▶ EXERCISE DESCRIPTION
Each record needs to be transcribed exactly.

[[ LISTED ENTRIES, beginning ]]

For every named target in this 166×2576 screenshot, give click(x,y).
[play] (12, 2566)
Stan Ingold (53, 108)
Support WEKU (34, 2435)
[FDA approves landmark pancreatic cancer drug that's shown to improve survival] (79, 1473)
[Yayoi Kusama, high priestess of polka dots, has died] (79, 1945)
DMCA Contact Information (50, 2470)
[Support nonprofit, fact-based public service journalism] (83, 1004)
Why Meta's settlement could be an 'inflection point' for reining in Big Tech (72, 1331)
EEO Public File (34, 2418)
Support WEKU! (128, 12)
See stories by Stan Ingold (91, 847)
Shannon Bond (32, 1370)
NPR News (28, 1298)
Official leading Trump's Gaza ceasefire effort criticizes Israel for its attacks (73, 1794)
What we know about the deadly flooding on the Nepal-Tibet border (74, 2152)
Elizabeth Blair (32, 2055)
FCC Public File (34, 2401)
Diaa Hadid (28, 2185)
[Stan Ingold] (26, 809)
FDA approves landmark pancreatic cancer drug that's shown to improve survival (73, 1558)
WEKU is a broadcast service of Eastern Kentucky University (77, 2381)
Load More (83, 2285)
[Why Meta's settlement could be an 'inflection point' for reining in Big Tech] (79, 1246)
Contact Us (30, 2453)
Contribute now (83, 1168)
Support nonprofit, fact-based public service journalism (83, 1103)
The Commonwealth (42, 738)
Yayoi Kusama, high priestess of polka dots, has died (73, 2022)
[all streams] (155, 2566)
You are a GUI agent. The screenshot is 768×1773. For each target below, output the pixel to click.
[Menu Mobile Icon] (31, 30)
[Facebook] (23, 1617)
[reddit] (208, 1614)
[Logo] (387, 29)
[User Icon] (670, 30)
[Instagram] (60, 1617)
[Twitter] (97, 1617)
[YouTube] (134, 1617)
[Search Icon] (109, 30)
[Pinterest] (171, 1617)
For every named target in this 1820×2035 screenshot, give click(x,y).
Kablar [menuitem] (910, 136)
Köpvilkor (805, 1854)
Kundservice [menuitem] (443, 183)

[[ LISTED ENTRIES, end ]]

▶ ANSWER FOR THE TASK
For every named target in this 166×2576 screenshot, give click(x,y).
[play] (12, 2566)
Stan Ingold (53, 108)
Support WEKU (34, 2435)
[FDA approves landmark pancreatic cancer drug that's shown to improve survival] (79, 1473)
[Yayoi Kusama, high priestess of polka dots, has died] (79, 1945)
DMCA Contact Information (50, 2470)
[Support nonprofit, fact-based public service journalism] (83, 1004)
Why Meta's settlement could be an 'inflection point' for reining in Big Tech (72, 1331)
EEO Public File (34, 2418)
Support WEKU! (128, 12)
See stories by Stan Ingold (91, 847)
Shannon Bond (32, 1370)
NPR News (28, 1298)
Official leading Trump's Gaza ceasefire effort criticizes Israel for its attacks (73, 1794)
What we know about the deadly flooding on the Nepal-Tibet border (74, 2152)
Elizabeth Blair (32, 2055)
FCC Public File (34, 2401)
Diaa Hadid (28, 2185)
[Stan Ingold] (26, 809)
FDA approves landmark pancreatic cancer drug that's shown to improve survival (73, 1558)
WEKU is a broadcast service of Eastern Kentucky University (77, 2381)
Load More (83, 2285)
[Why Meta's settlement could be an 'inflection point' for reining in Big Tech] (79, 1246)
Contact Us (30, 2453)
Contribute now (83, 1168)
Support nonprofit, fact-based public service journalism (83, 1103)
The Commonwealth (42, 738)
Yayoi Kusama, high priestess of polka dots, has died (73, 2022)
[all streams] (155, 2566)
You are a GUI agent. The screenshot is 768×1773. For each target below, output the pixel to click.
[Menu Mobile Icon] (31, 30)
[Facebook] (23, 1617)
[reddit] (208, 1614)
[Logo] (387, 29)
[User Icon] (670, 30)
[Instagram] (60, 1617)
[Twitter] (97, 1617)
[YouTube] (134, 1617)
[Search Icon] (109, 30)
[Pinterest] (171, 1617)
For every named target in this 1820×2035 screenshot, give click(x,y).
Kablar [menuitem] (910, 136)
Köpvilkor (805, 1854)
Kundservice [menuitem] (443, 183)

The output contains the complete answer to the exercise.